Document Parsers in SharePoint (1 of 4): Overview

Now that I’ve talked about the built-in XML parser, and how you can use it to promote and demote document properties for XML files, you might be thinking: what about custom files types that aren’t XML? What if I’ve got proprietary binary file types from which I want to promote and demote properties to the SharePoint list?

We’ve got you covered there as well.

For the next four entries, I’m going to go over in detail how to construct and register a custom parser that enables you to promote and demote properties between your custom file types and Windows SharePoint Services.

This information will get rolled into the next update of the WSS SDK, so consider this a preview if case you want to work with the parser framework right now.
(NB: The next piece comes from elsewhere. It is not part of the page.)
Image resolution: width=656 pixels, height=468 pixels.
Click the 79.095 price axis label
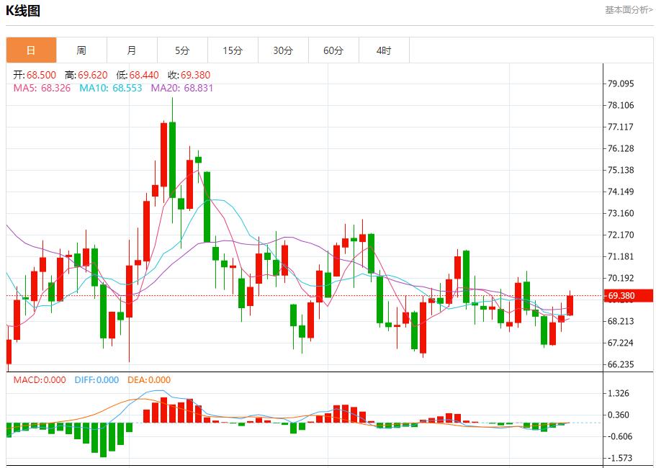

Custom Document Parser Overview

Managing the metadata associated with your document is one of the most powerful advantages of storing your enterprise content in WSS. However, keeping that information in synch between the document library level and in the document itself is a challenge. WSS provides the document parser infrastructure, which enables you to create and install custom document parsers that can parse your custom file types and update a document for changes made at the document library level, and vice versa. Using a document parser for your custom file types helps ensure that your document metadata is always up-to-date and synchronized between the document library and the document itself.

A document parser is a custom COM assembly that, by implementing the WSS document parser interface, does the following when invoked by WSS:

· Extracts document property values from a document of a certain file type, and pass those property values to WSS for promotion to the document library property columns.

· Receives document properties, and demote those property values into the document itself.

This enables users to edit document properties in the document itself, and have the property values on the document library automatically updated to reflect their changes. Likewise, users can update property values at the document library level, and have those changes automatically written back into the document.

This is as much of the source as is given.